I've read other discussions here about one brand CNC router vs. another, but I would like to hear some opinions on the specific machines I'm looking at. If anyone has personal experience with the machines listed below I welcome your comments.
I have been in the machining industry for 20+yrs but only recently became familiar with CNC routers. I'm looking for a new or used router that can handle cutting 1/2" phenolic on a daily basis with summertime temps over 100 degrees. The only router I have programmed was a Komo Mach 1 with a 5x12 moving table. So far I have seen demos on:
Onsrud Panel Pro 145G18D
Multicam 7000 series
and I have an appointment to see a SCM Pratix N15
These are all moving gantry machines which I'm not familiar with. The Onsrud impressed me but is pricey. The Multicam is nice but I have an issue with no full controller at the machine. I have never even heard of SCM before so...
If SCM's CNCs are anything like their sliding-table table saws, planers, shapers, jointers, their minimax line, or the morbidellli CNC machines, you could drop an Abrams Main Battle Tank on these machines and the tank would break.
I have a cabinetmaker friend who has two sliding-table table saws, one with electronics/stepper motor control of the adjustments and one manual, a shaper, planer and jointer, and his idiot shop crew have not yet managed to damage them, though they break other tools with horrifying regularity. These tools do not, in my opinion, get the care they need either.
I contract with a shop that has a Morbidelli 5-axis machine, 5-feet by 12-feet, and it is a brute. It has a 27-horsepower spindle and I have never seen anything that cuts so fast or so precise. Word of warning, you better count on putting in serious dust collection, about twice as much as you think you need; this machine is LOUD when it is working too ..real loud.. but I think that is because it races though through the material it is cutting.
I had an older [1998 or 1999 model] small MiniMax sliding-table table saw that was an astonishing piece of equipment; very precise and dependable.
The base, without the fence and rails, or the sliding table, or the arm that has the blade shroud/dust collector on it, weighed 675-pounds. With everything else on it is weighed about 1,200-pounds. It makes the new Delta Unisaw look like a cheap toy.
I bought the saw used for $1300, used it for three-years, only replace the bearings in the sliding table [did that when I bought it..and they were an off-the-shelf item at a machine tool supplier, I recall they were about $50, took me about 4-hours to replace the bearings and realign the sliding table working by myself ..which I would never do again!!], and sold the saw in 2008 for $1,900 to another cabinet maker.

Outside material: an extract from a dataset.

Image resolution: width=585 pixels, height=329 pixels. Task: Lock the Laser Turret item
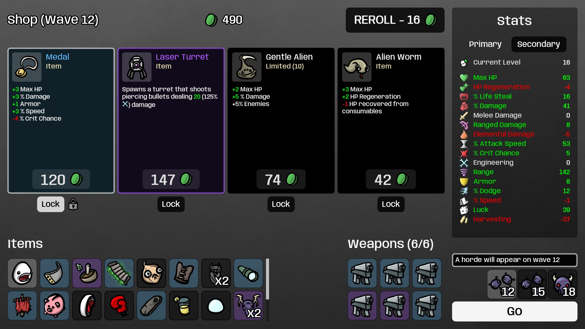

+1 on the SCM, they make alot of good woodworking equipment. I have been programming and running a Fulltech imported through Multiax for 5 years now, and for the money? It'd be a tough sell to step up to something like a morbi. We have 5 axes, one being an indexing axes and one for the aggregate head, full OSAI controller, and I think it was all up for about 150 installed?
You can have the manufacturer come and service and install the machine, and provide training, and still save tons of money buying a used machine, with just as much functionality.